Ricardo Barbosa interrompeu da deputada para se defender das acusações. “Já estou acostumado com esse estilo da deputada em se vitimizar. Eu só sugeri que o estado já oferece o serviço, que tem ferramentas eficientes. Não relativizei, não minimizei e não vou polemizar com isso”, afirmou.


A discussão acabou encerrada pelo presidente da Casa, Adriano Galdino (PSB), que preferiu seguir com a votação. Ao fim, 19 parlamentares votaram pela derrubada do veto e três votaram contrários. Além de Ricardo Barbosa, votaram pela manutenção de veto os deputados Branco Mendes e Lindolfo Pires, ambos do Podemos. A matéria agora segue para promulgação e, por consequência, virar lei na Paraíba.

O que diz a lei

De acordo com o projeto, o serviço via WhatsApp não estará disponível para receber ligações, apenas receber mensagens, vídeos e fotos referentes à denúncia. Diz ainda que esse tipo de denúncia deve ter prioridade de atendimento durante períodos de pandemia, em que sejam necessários o distanciamento ou isolamento social e as famílias devam permanecer maior tempo em suas residências.
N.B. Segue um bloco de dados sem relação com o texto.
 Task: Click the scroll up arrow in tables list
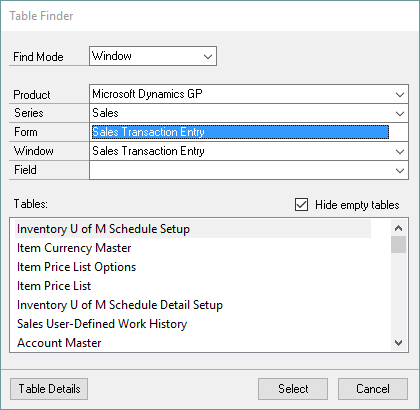[x=398, y=228]
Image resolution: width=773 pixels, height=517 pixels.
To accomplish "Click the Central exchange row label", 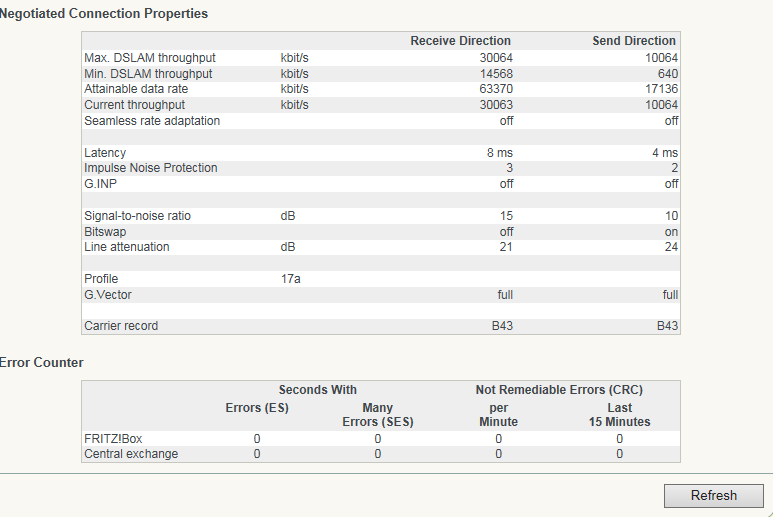I will pos(131,454).
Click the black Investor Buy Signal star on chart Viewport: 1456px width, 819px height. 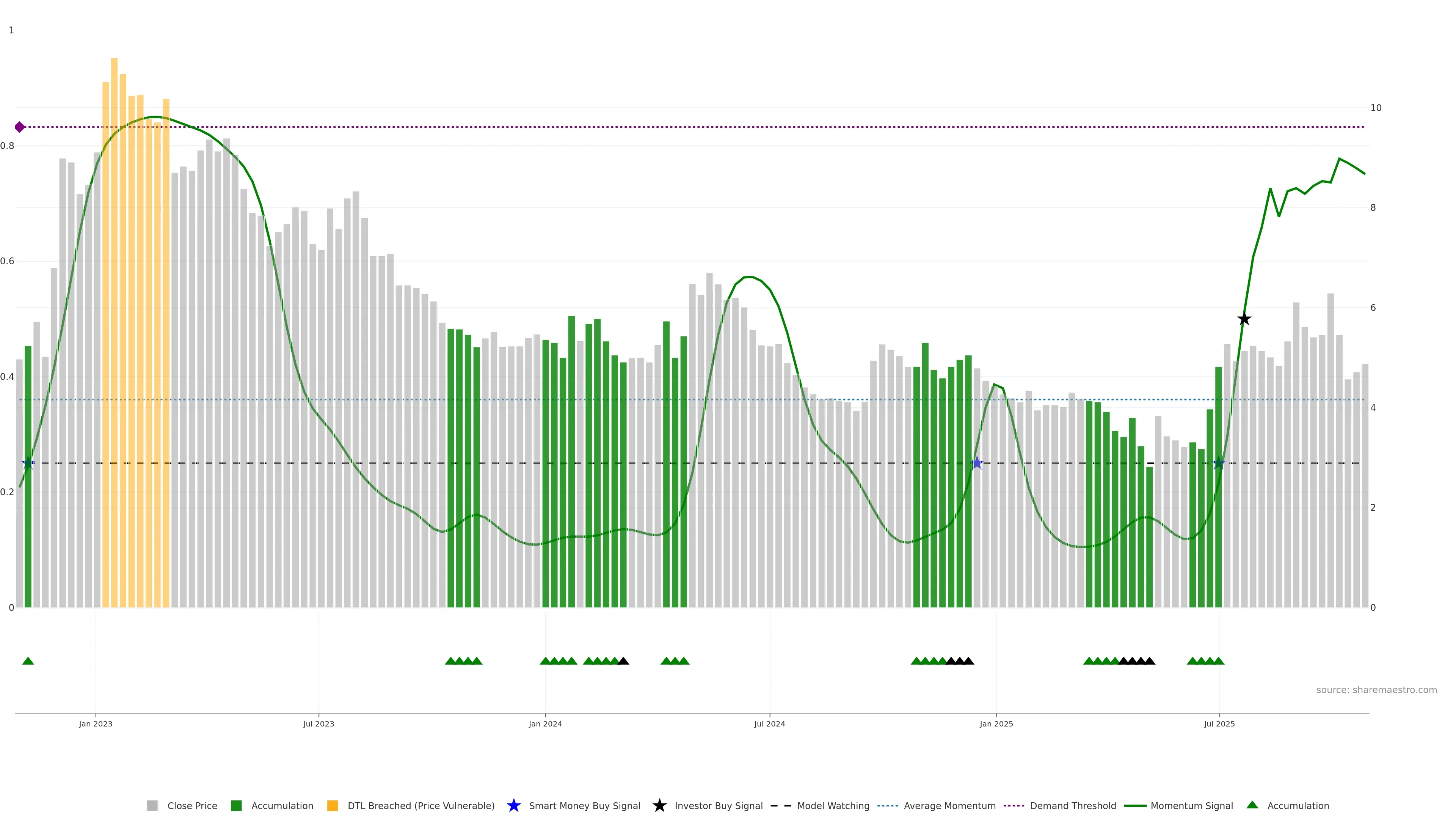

Camila Toscano explica ainda que o Poder Executivo também poderá celebrar convênios, a fim de instituir políticas conjuntas para apurar as denúncias de violência contra a mulher e encaminhar estas denúncias aos órgãos competentes, tendo em vista a existência de redes de atenção locais e regionais.


O projeto garante que a identidade do denunciante deverá ser mantida em sigilo. “Sabemos que a maior parte da população hoje faz uso de aparelhos de celular que contam com o aplicativo WhatsApp. Desse modo, a possibilidade de utilizar-se da tecnologia para denunciar violência passa a ser mais um meio da mulher em situação de violência buscar ajuda e ainda com a garantia do sigilo da fonte”, disse a deputada.